On the proposed changes to the British Treasure ActHelen Geake @HelenGeake · 48 min
responding to a tweet
by the head of the Portable Antiquities Scheme (non vidi - for some reason known only to himself, he's blocking me from seeing his public outreach on social media)
This the result of much thought and lots of very careful research and legal drafting. It's going before Parliament on Monday, and will take a little time to implement, but will mean more important archaeological objects will go to museums first, not antiquities dealers
Surely what is more likely is that it will be used to take unreported objects off the market when they are spotted when a dealer puts it up for sale - like the so-called Crosby Garrett Helmet and the Haddenham Horse harness brooch. It cannot impose a requirement to report an "important" (in terms of the Act) object within a statutory period, if it is a subsequent and consequent Coroner's inquest that is to define it as such. Likewise no sanction is possible on non-reporting of such a category of object. Just another fluff law from the UK as unfit for the (any) purpose as the UK's pathetic 'Dealing in Cultural Objects (Offences) Act 2003'. Where is the "thought" behind it?
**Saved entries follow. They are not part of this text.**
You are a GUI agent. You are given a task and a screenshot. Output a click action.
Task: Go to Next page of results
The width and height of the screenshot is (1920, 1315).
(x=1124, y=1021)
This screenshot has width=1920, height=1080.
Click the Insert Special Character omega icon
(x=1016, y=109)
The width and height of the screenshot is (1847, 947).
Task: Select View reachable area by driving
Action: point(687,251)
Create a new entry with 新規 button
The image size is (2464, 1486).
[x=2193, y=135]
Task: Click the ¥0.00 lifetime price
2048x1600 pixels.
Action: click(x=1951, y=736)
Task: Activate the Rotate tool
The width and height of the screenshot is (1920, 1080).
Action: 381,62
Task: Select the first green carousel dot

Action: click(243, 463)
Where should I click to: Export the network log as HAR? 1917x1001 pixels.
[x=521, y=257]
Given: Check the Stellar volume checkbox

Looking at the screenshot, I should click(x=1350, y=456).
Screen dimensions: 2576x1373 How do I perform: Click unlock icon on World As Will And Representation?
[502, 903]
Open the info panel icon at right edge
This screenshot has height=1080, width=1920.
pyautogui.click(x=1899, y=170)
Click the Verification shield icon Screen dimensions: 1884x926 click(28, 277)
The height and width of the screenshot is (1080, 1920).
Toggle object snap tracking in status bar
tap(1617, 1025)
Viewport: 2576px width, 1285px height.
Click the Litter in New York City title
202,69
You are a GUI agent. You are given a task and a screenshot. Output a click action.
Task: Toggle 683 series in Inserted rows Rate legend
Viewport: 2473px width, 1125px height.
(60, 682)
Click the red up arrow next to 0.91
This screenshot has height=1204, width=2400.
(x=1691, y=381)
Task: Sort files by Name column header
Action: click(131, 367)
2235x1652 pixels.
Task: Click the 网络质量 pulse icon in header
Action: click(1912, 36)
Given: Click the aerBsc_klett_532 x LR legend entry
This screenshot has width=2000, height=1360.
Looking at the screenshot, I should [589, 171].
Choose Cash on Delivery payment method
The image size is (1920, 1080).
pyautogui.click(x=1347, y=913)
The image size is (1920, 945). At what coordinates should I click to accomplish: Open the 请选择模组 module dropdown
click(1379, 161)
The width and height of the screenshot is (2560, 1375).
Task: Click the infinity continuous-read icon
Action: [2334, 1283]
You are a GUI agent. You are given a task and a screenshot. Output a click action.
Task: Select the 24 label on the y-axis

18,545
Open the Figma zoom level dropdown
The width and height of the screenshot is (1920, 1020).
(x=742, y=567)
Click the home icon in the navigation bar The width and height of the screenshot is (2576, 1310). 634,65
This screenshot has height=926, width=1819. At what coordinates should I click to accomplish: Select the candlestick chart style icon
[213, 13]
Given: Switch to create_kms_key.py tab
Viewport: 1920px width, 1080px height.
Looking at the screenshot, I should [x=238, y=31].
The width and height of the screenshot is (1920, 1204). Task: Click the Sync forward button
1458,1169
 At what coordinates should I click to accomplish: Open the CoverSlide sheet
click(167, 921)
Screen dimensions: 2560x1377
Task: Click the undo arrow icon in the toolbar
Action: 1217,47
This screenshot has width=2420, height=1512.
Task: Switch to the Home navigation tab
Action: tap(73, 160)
Let us recall that neither the so-called Crosby Garrett helmet, nor the Haddenham harness brooch (two of the finds which I suspect the legislators had in mind proposing these modifications) were repoted to the PAS and were only recorded well after they arrived in the saleroom and in the case of the former had undergone extensive restoration. Had they not been spotted on open sale, one might suspect that neither of them would have been recorded.

Another issue is that if items that are suddenly recognised as potentially important and Treasure-worthy can be pulled off sale to have a Croner decide whether to give them legal status, I suspect we will be seeing a lot more freshly metal detected ("orl wiv the landownerz permissin") artefacts appearing now in auction catalogues as "from an old continental collection, before 1970" in the antiquities market's traditional spirit of "they can't touch you for it".